我们在进行View的Layout的时候,直接调用View的layout方法。
layout(int l, int t, int r, int b)
// left,top, right,bottom
但是里面发生了什么呢?
我在学习了查阅了资料后写下了这篇文章,主要内容主要摘录自《Android开发艺术探索》和源码,加入自己的见解和理解。本人才疏学浅,不恰当之处望批评指正。
Layout过程
Layout的作用是ViewGroup用来确定子元素的位置,当ViewGroup的位置被确定后,它在onLayout中会遍历所有的子元素并调用其layout的方法,在layout方法中onLayout方法又会被调用。Layout过程和measure过程相比就简单多了,layout方法确定View本身的位置,而onLayout方法则会确定所有子元素的位置。
View的layout()方法
//android-25 layout方法
/**
* Assign a size and position to a view and all of its
* descendants
*
* <p>This is the second phase of the layout mechanism.
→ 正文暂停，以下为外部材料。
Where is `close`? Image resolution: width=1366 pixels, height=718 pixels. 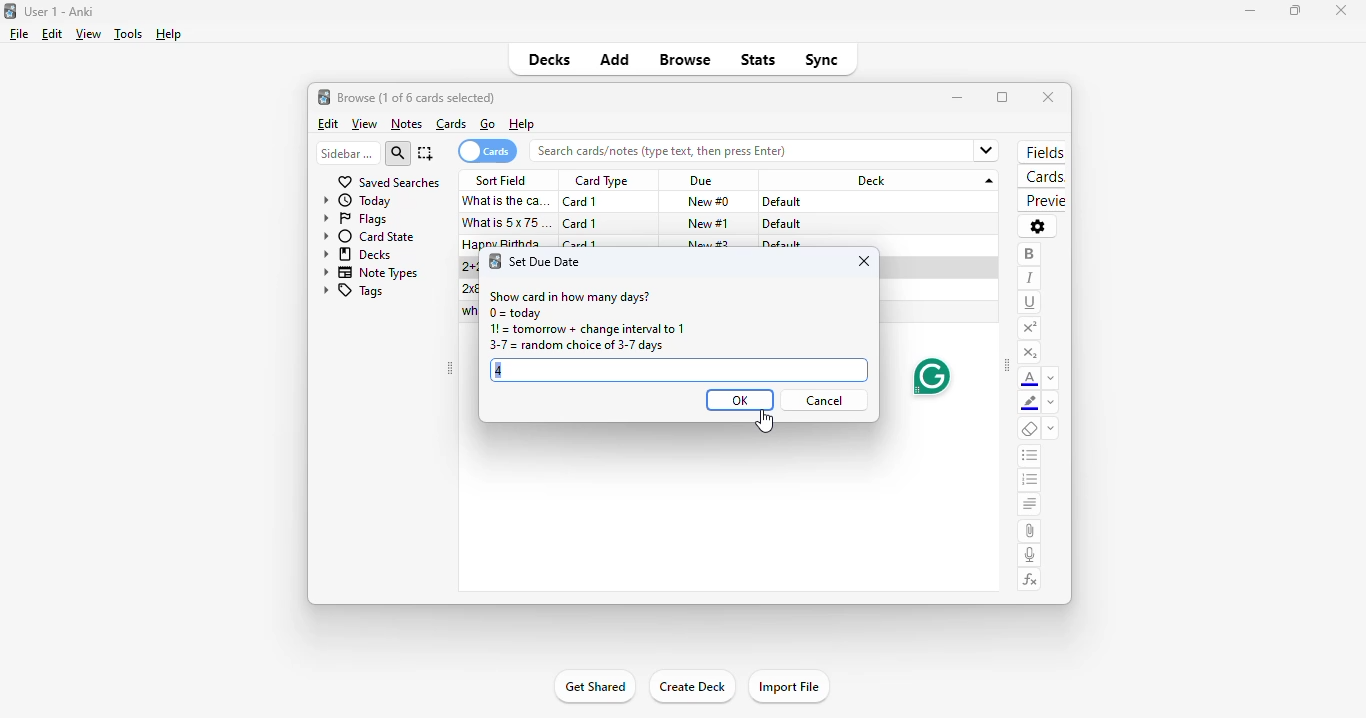
close is located at coordinates (1340, 9).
* (The first is measuring). In this phase, each parent calls
* layout on all of its children to position them.
* This is typically done using the child measurements
* that were stored in the measure pass().</p>
*
* <p>Derived classes should not override this method.
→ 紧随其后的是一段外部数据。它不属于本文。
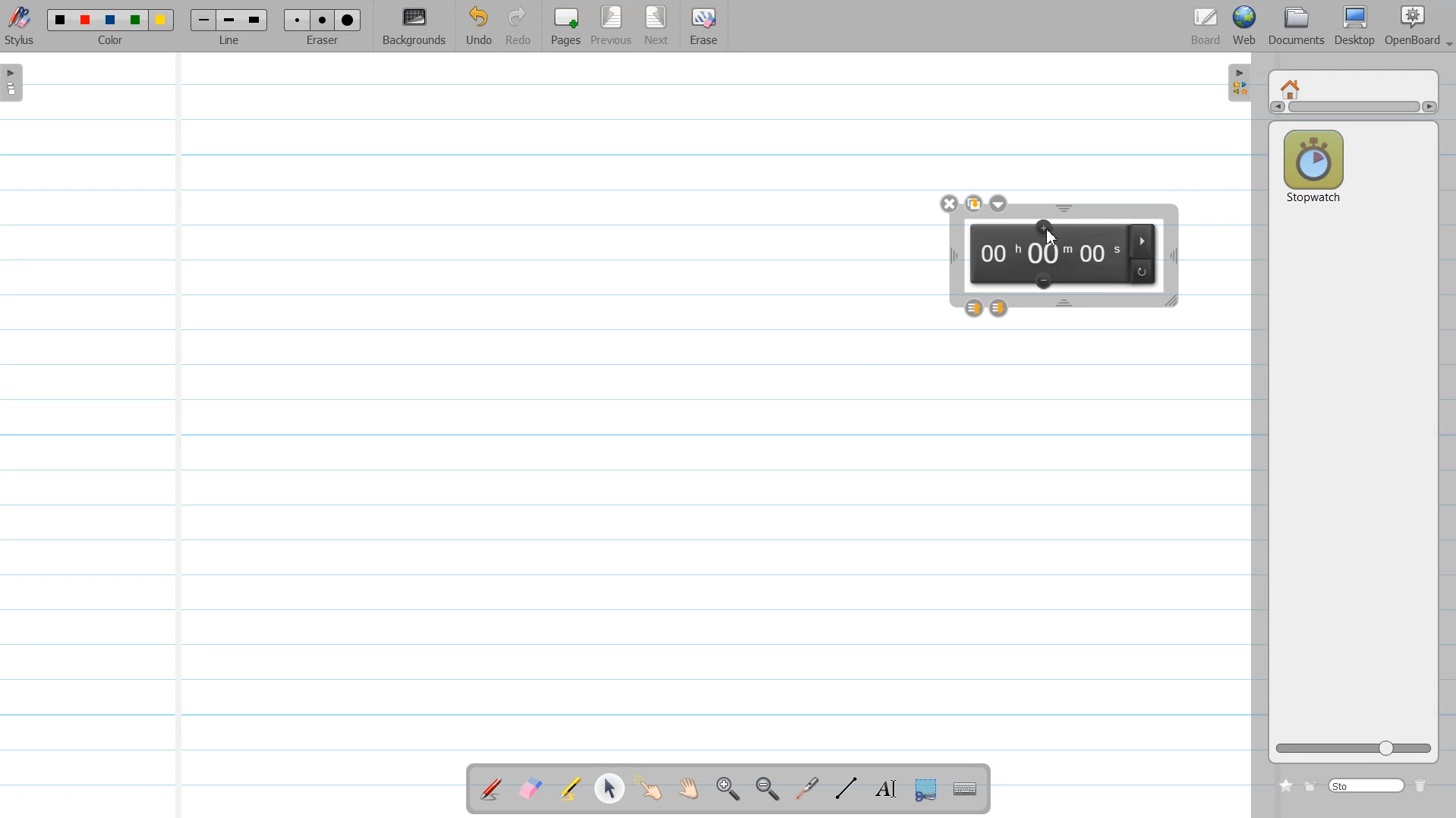 The image size is (1456, 818). I want to click on Cursor, so click(1052, 237).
* Derived classes with children should override
* onLayout. In that method, they should
* call layout on each of their children.</p>
*
* @param l Left position, relative to parent
* @param t Top position, relative to parent
* @param r Right position, relative to parent
* @param b Bottom position, relative to parent
*/
@SuppressWarnings({"unchecked"})
public void layout(int l, int t, int r, int b) {
if ((mPrivateFlags3 & PFLAG3_MEASURE_NEEDED_BEFORE_LAYOUT) != 0) {
onMeasure(mOldWidthMeasureSpec, mOldHeightMeasureSpec);
mPrivateFlags3 &= ~PFLAG3_MEASURE_NEEDED_BEFORE_LAYOUT;
}
int oldL = mLeft;
int oldT = mTop;
int oldB = mBottom;
int oldR = mRight;
boolean changed = isLayoutModeOptical(mParent) ?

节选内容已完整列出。